FISH board members were surprised to learn much of what the audit revealed in terms of separation requirements.
“And that was my fault,” said Shore who noted he is working with the county administrator to get all of the organizations involved with the museum back into compliance with the FCT grant contract.
Board members were not pleased at the prospect of returning $6,000 to the museum. Some said they believe the money was raised for both the museum and FISH.
Shore said that no longer mattered, and that it was a clear legal obligation.
“When I grew up it was a handshake and a done deal, so it’s been hard to wrap my head around what has to be done in government,” said Shore. “So I got burned.”
Ibasfalean said she just doesn’t want to see “another massive rivalry. I know we have to do what’s right by the government, but I just don’t want to lose that bond.”
FISH board member Joe Kane said it’s not about the money. The money is a symbol of the three entities who need to work together for a common goal, he said.
“The spirit of this is not about dollars and cents or legal contracts,” he said. “It has a much more important thing. In the role of the museum, FISH is a part of that. We’ve got $6,000 and who does it belong to, but the reality is that we have a separation in this room.”
Kane said the $6,000 is a symbol of that separation.
“It’s not a financial thing, it’s a spiritual thing,” he said. “What we need is to get a feeling that we are a part of the museum and that the museum is part of FISH.”
As part of a 1999 agreement signed by Karen Bell, former treasurer of FISH, FISH agreed not only to assign volunteers to the museum as part of the FCT agreement, but also to pay the museum $25,000 annually in revenues generated from the Cortez FISH-sponsored Commercial Fishing Festival.
This, too, came as a surprise to the current FISH board.

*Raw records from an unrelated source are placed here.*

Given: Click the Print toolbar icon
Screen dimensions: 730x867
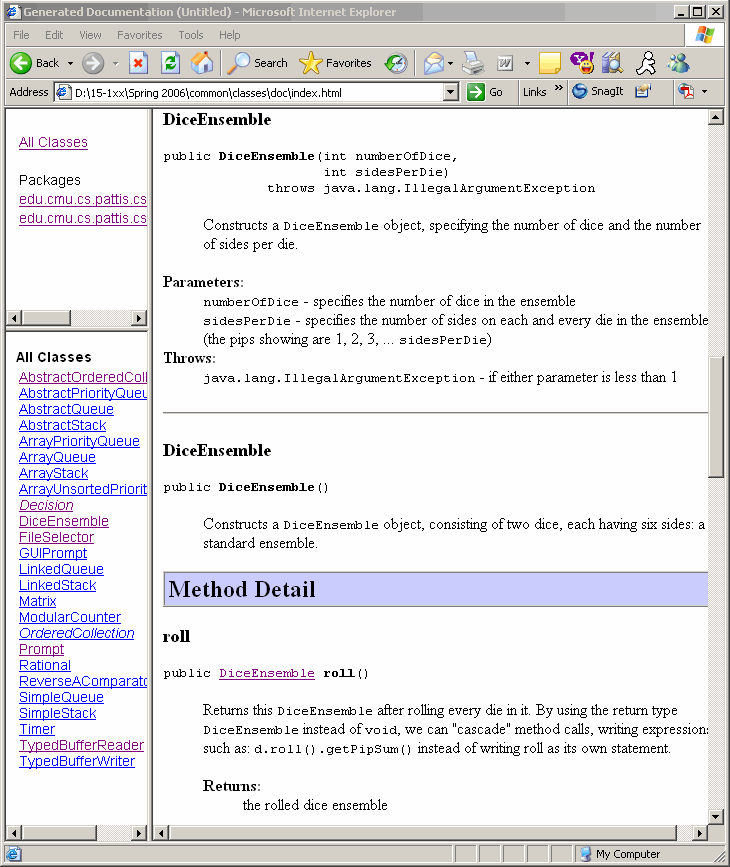Looking at the screenshot, I should pos(473,63).
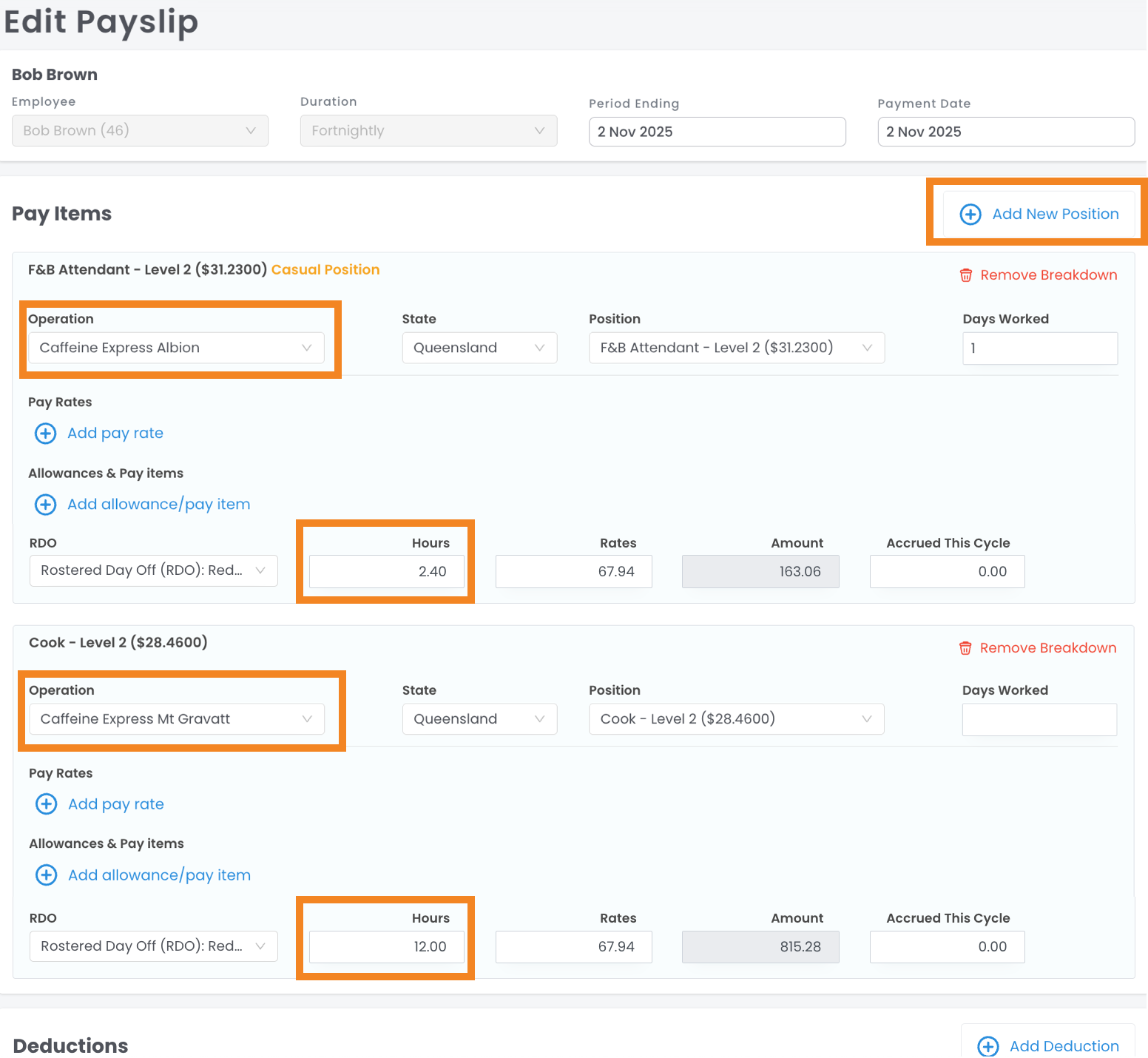Click plus icon for F&B Attendant allowance
This screenshot has width=1148, height=1058.
(x=46, y=505)
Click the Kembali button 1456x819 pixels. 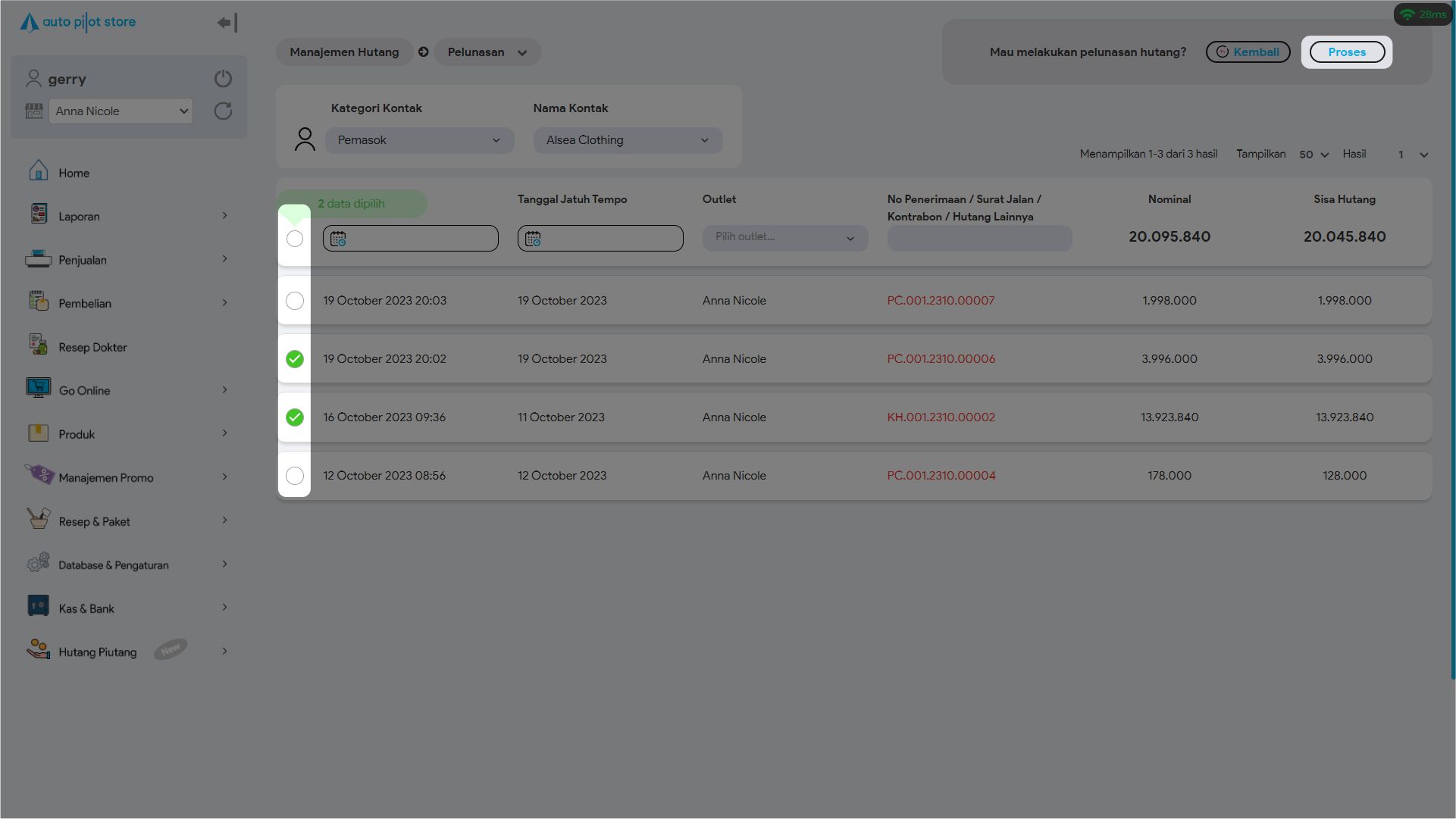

Some members questioned what the 1999 board could have been thinking.
To date, those payments have not been made, but Shore is not forcing that issue as part of the cooperative spirit between the agencies.

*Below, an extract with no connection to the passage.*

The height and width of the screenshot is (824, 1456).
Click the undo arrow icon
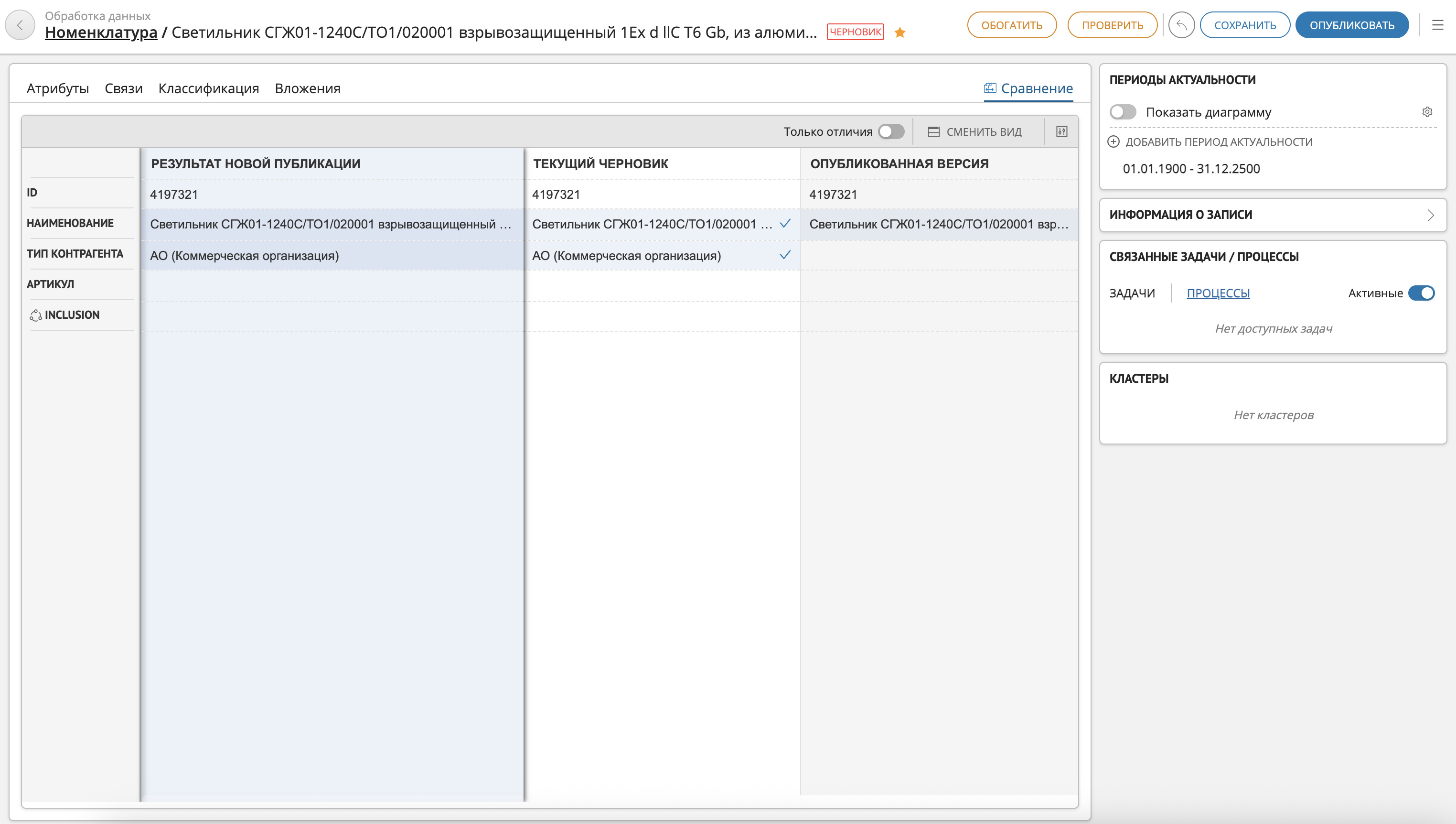[1181, 25]
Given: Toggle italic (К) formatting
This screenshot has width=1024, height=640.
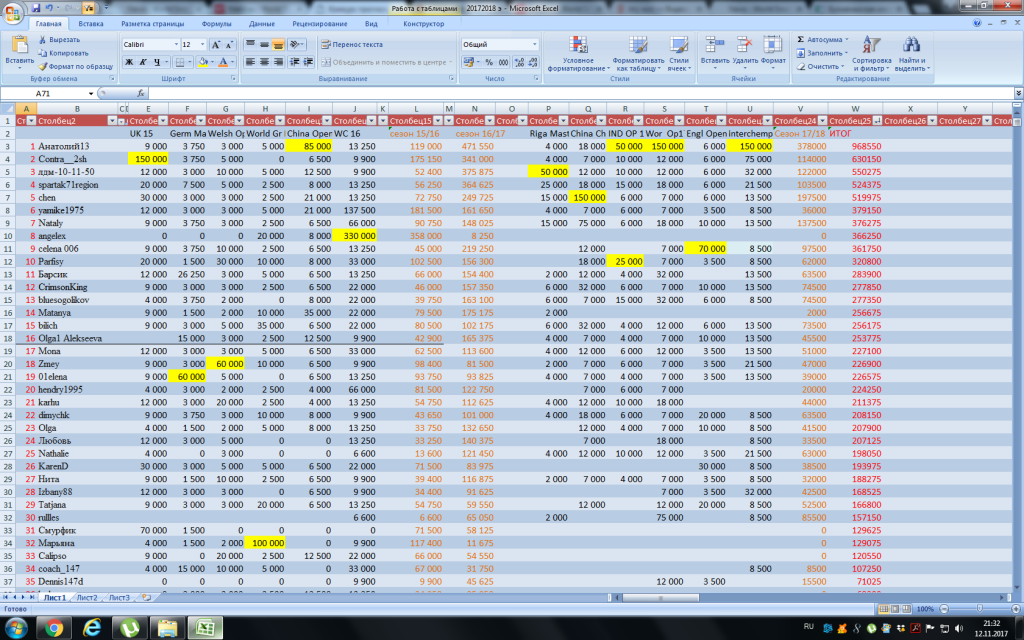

However, Shore said the obligation to separate funds is not negotiable between the entities.
The management agreement reads, “any fees generated as a result of (museum grounds) usage will be accounted for in separate accounts … and used for the restoration and operation of the (museum).”
It is in this language where the agreement allows the museum to create fee-based leases to non-governmental agencies, such as FISH and CVHS, which has not been done in the past.
And board members learned, such leases must be “forwarded to FCT for review and approval” prior to the county board of commissioners taking action.
The audit recommendations to remedy the existing problems include the creation of such lease/rental agreements, remove the clerk’s responsibility from FISH to solely benefit the museum, direct the clerk to create a special revenue fund for the museum to be overseen by the clerk’s office, and to update the 2004 management plan to reflect current operational standards.
The audit further recommends a precise and secure means to be developed for financial transactions to better monitor museum finances in the future.
A subcommittee was formed by the FISH board to begin working with museum staff to create lease/rental agreements going forward. Those recommendations are expected to be brought to the FISH board at its March 5 meeting, which also will feature elections for board positions.